The phrase “printing money” is loaded with all kinds of negative connotations. It’s something we associate with Robert Mugabe, destroying the value of Zimbabwe’s currency. But now “quantitative easing” is about to begin. How does that work, and is it really the same as printing money?

Most of the money in circulation is not in the form of banknotes, but in the form of currency balances held electronically by the banks. That doesn’t alter the essence of what’s happening, because the banks are free to go to the central bank at any time and exchange their currency balance for crisp fresh banknotes. A central bank can “print money” without literally firing up the printing presses.

When a central bank such as the Bank of England undertakes quantitative easing, it means they are creating fresh money and buying stuff with it. So the central bank runs its software and credits an amount to its balance. Yep, just out of nowhere. Central banks are the only banks that can “magic up” a bank balance, just like that.

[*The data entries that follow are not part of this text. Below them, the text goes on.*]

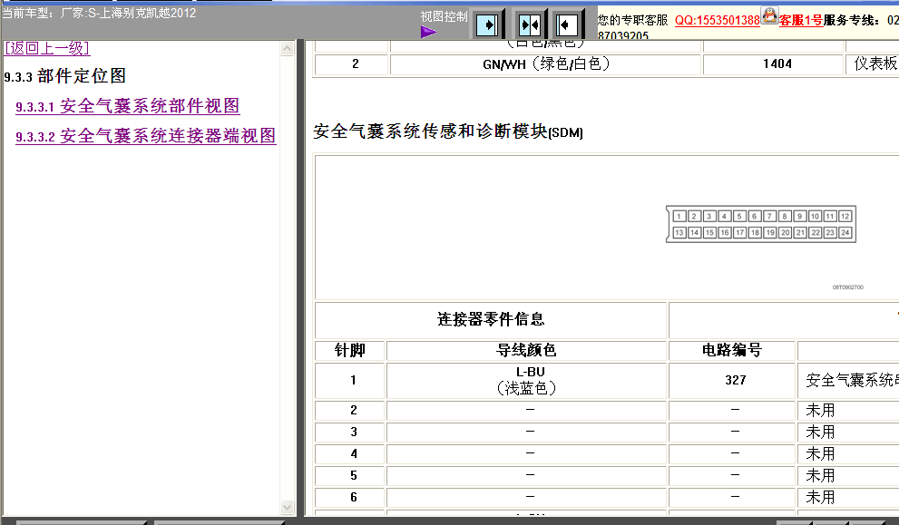
Task: Click the 导线颜色 column header
Action: pos(527,350)
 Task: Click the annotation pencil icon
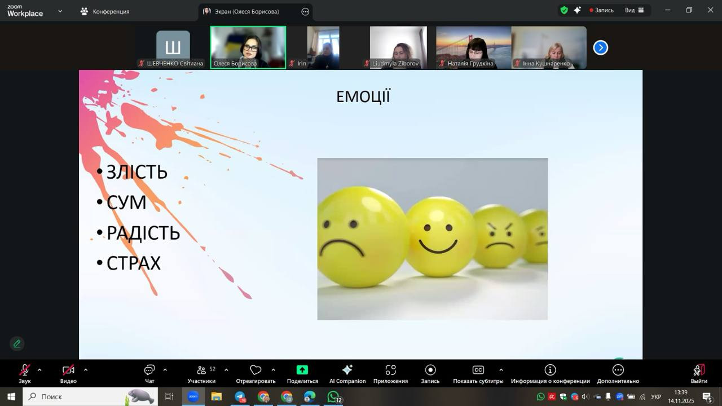[17, 343]
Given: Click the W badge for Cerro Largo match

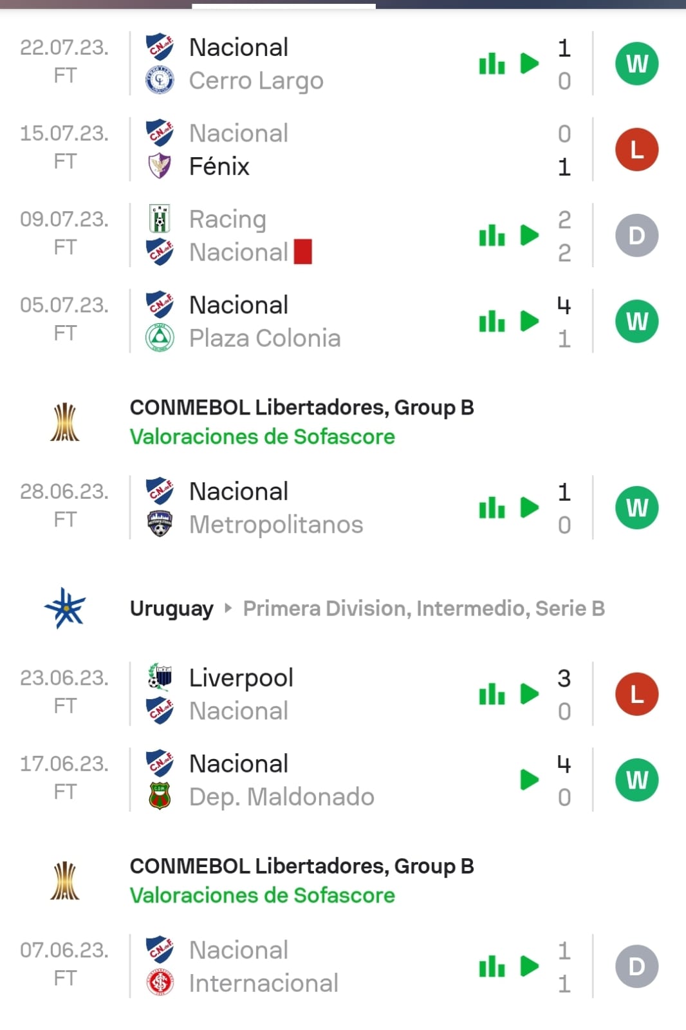Looking at the screenshot, I should (x=636, y=64).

But the central bank funds have no effect on the economy until they get “out there”. So the central bank uses those funds to buy stuff. The central bank gets the stuff, and the seller gets the money transferred into their bank balance, from which they can spend or lend it just like any other money. The effect is to get more money into circulation.

So what is this “stuff” that the central bank buys? Some economists would say that the bank is buying “assets”, but economists have a broader notion of “assets” than the “man in the street” does. The bank might buy government bonds (which is really just lending money to the government). Or the bank might buy corporate bonds (which is really just lending money to a company). Or the bank might buy debentures from retail banks (which is really just lending money to the retail banks).

Of course the central bank could buy real assets like gold bars or houses, but that doesn’t seem to be the current plan. They’d prefer to use the money in a way that will cause it to slosh around the financial system a bit. That will lower lower the interest rates on retail money, and make it easier for banks to lend money to their customers more freely.

Is it a good idea? Quantitative easing was used after the Japanese banking crisis of the 1990s, but didn’t solve the problem. Japan is still in the economic doldrums. And is it really a wise thing to try to solve the problems caused by the bursting of a credit bubble, by attempting to reflate the bubble?

At best this will have little effect, because anyone who can use money for productive purposes is still able to borrow plenty – only speculative uses are currently hard to borrow for. At worst, this will leave so much money sloshing around that when the economy picks up there will be a burst of high inflation.

There is one way in which quantitative easing is not like printing money and throwing it around the street. It’s possible to reverse the easing at any time by selling off the things that were bought. That will raise the cost of new borrowing, making life harder for those with mortgaged property, and making it very expensive for the government to borrow money to fund the debt that is currently increasing rapidly, so it may not be politically acceptable for the easing to be reversed quickly.

So, to answer the original question, quantitative easing is not exactly the same thing as printing money, but it shares most of the same downsides.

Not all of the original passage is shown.